17. Juni 2009

Lego Gesellschaftsspiele kommen vor Weihnachten

Lego GesellschaftspieleDas dänische Unternehmen Lego will künftig mit einem neuen Geschäftszweig aufwarten: Laut dem Lego-Chef Zentraleuropas sollen schon bald neuartige Lego Gesellschaftsspiele unter der Marke Lego erhältlich sein.

Die Neuigkeit hatte der Konzern auf der Spielwarenmesse in Nürnberg preisgegeben. Nach der Prüfung mehrerer Konzepte und einer zweijährigen Entwicklungszeit steht das Ergebnis nun fest.
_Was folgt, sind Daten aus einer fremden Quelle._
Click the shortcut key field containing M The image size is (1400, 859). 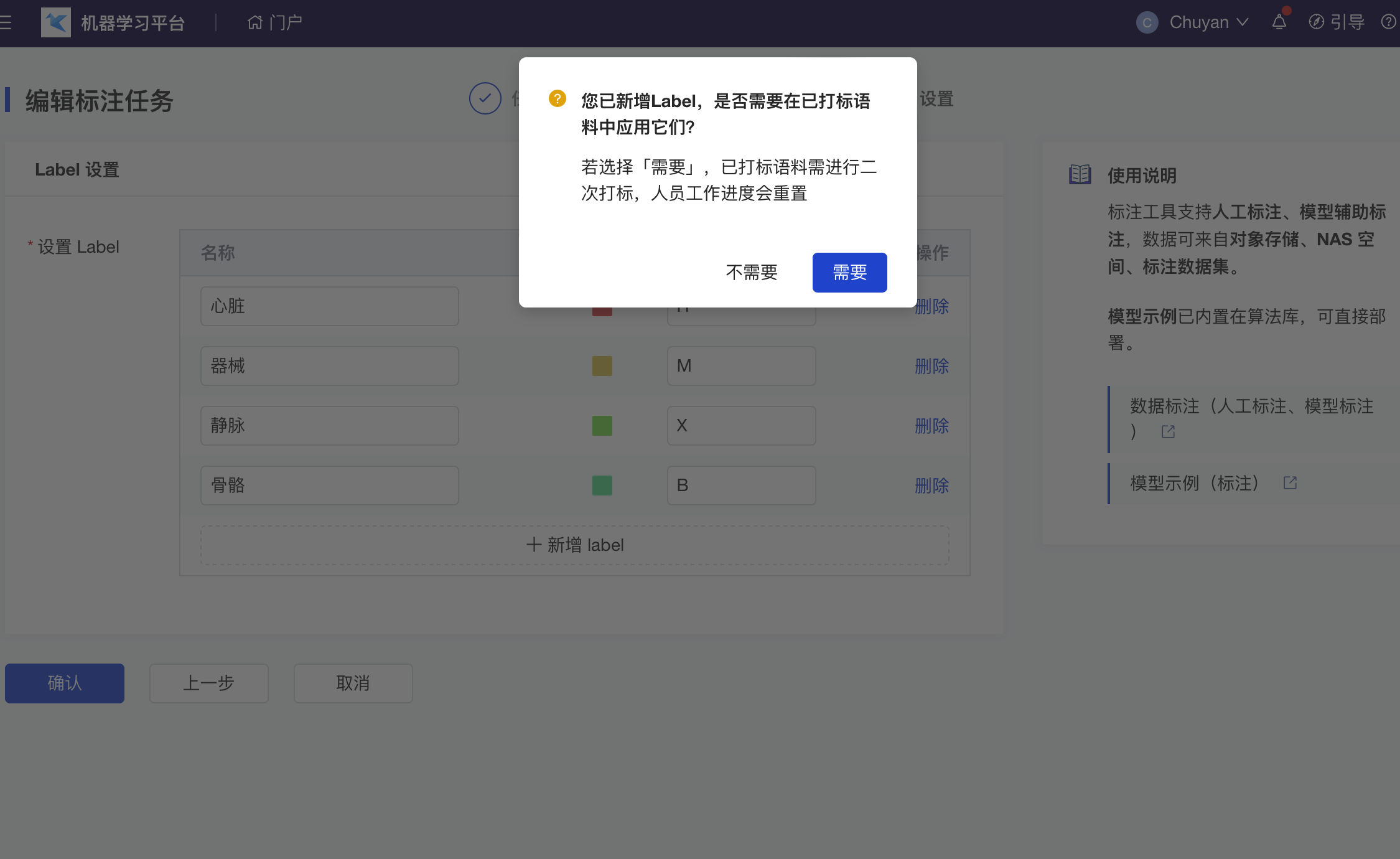(740, 366)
Mitgewirkt haben namhafte Tüftler, wie Deutschlands Spielepapst Reiner Knizia, der im Jahr 2008 die wichtigsten Spielepreise und das Spiel des Jahres mit der Konzeption der beliebten Gesellschaftsspiele „Keltis“ und „Wer war’s“ für sich gewinnen konnte.
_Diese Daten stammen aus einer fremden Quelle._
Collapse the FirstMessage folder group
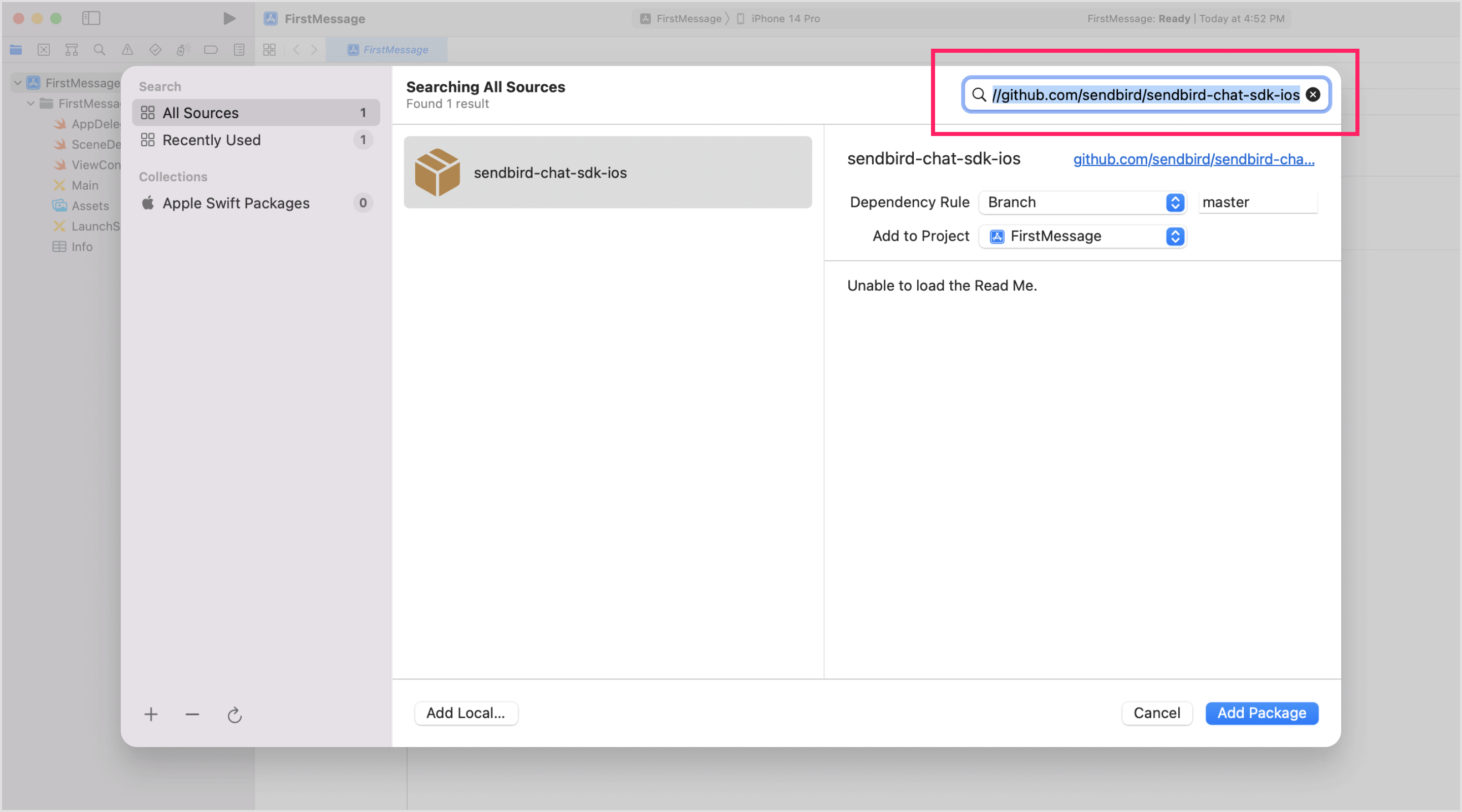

Seit Jahren befindet sich der klassische Spielzeugmarkt in Deutschland in der Stagnation. Europas größter Spielwarenkonzern, Lego, hat nun beschlossen, dieser Entwicklung entgegenzuwirken und neue Trends zu setzen. Dirk Hausen, Verantwortlicher für das Lego-Geschäft in Deutschland, Österreich, der Schweiz und Südeuropa, betonte, dass die Erschließung neuer Wachstumsfelder nicht nur die Branche belebe, sondern auch maßgeblich zum Wachstum des Konzerns beitrage. Gemäß dem Motto „Wir trauen uns was“ bewegt sich Lego nun einen Schritt weit weg von reinem Konstruktionsspielzeug und steigt in den Markt der Gesellschaftsspiele ein – das erfolgreichste Spielesegment Europas. Die 10 Lego Spiele werden Criationary, Magikus, Minotaurus, Ramses Pyramid, Lava Dragon, Race 3000, Lunar Command, Monster 4, Pirate Code und Robo Champ heißen weiter Informationen über LEGO Brettspiele bei abspiel.de.
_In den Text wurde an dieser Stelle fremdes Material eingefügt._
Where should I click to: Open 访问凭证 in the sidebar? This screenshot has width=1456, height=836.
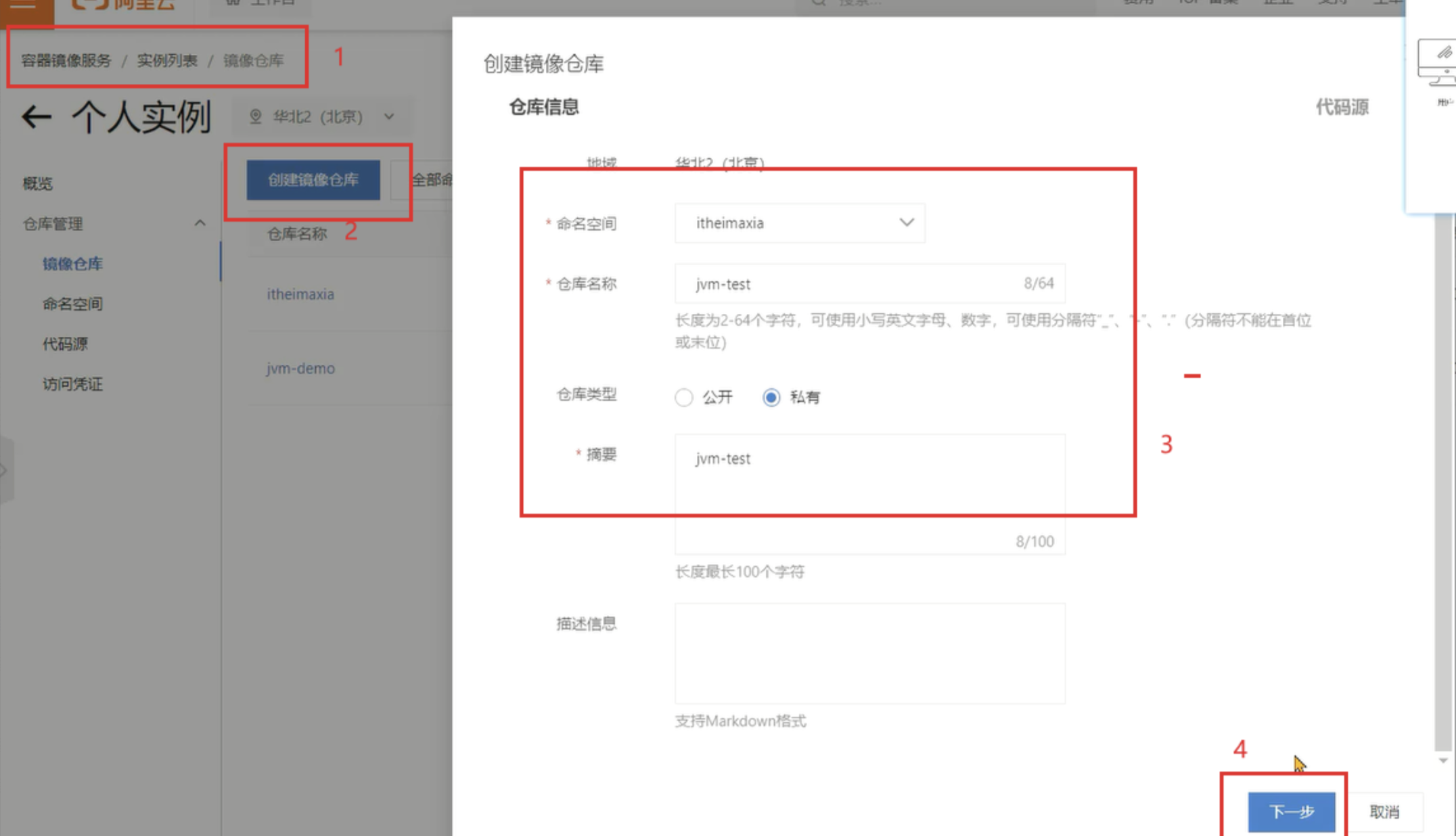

Der deutsche Marktführer, der 13,4 Prozent der Marktanteile für sich verbuchen kann, will ab August die ersten Gesellschaftsspiele der Marke Lego in die Läden bringen. Insgesamt sollen zehn Brettspiele auf den Markt kommen, die sich preismäßig zwischen 9,99 und 34,99 Euro bewegen werden. Im Jahr 2010 ist die weltweite Vermarktung der Lego-Spiele geplant.
Um den Bezug zu Lego herzustellen, muss das Spielebrett zunächst aus Noppensteinen zusammengebaut werden, um mit dem Speil beginnen zu können. Das Spielfeld kann nach Belieben immer wieder umgebaut werden, sodass nicht nur eine neue Optik, sondern auch neue Spielevarianten ausprobiert werden können. Der Umsatz bis Ende des Jahres 2009 soll nach Unternehmensangaben im „einstelligen Millionenbereich“ liegen. Der Konzern erwartet damit trotz Krisenzeiten ein Wachstum auf den deutschen Lego-Markt um rund zehn Prozent. Deutschland ist neben den USA der wichtigste Markt des dänischen Spielwarenproduzenten. Bereits im letzen Jahr konnte der Umsatz von Lego in Deutschland, Österreich und der Schweiz deutlich gesteigert werden. Gegenüber dem Vorjahr erwirtschaftete man 2008 ein Umsatzplus im hohen einstelligen Prozentbereich. Damit stellte Lego im letzten Jahr den einzigen großen Hersteller in Deutschland dar, der ein Wachstum zu verzeichnen hatte.

Der Lego-Konzern ist bereits seit 1932 aktiv und entwickelte sich im Laufe der Jahre zu Europas größtem Spielwarenproduzenten. Das Sortiment wurde stets weiterentwickelt, wobei jedoch Steine von früher immer noch mit den Steinen von heute kompatibel sind. Neben den Legostein-Spielewelten entwickelte das Unternehmen zudem auch zahlreiche Lego-Computerspiele, die sich großer Beliebtheit erfreuen. Legosteine wurden darüber hinaus für die Entwicklung von Filmen (so genannte „Brickfilme“) verwendet. Seit 1968 existieren auch Lego-Freizeitparks, die Groß und Klein in die bunte Legowelt entführen. Freizeitparks von Lego sind in Billund (Dänemark), in Windsor (England), Carlsbad (Kalifornien) sowie Günzburg (Deutschland) vertreten.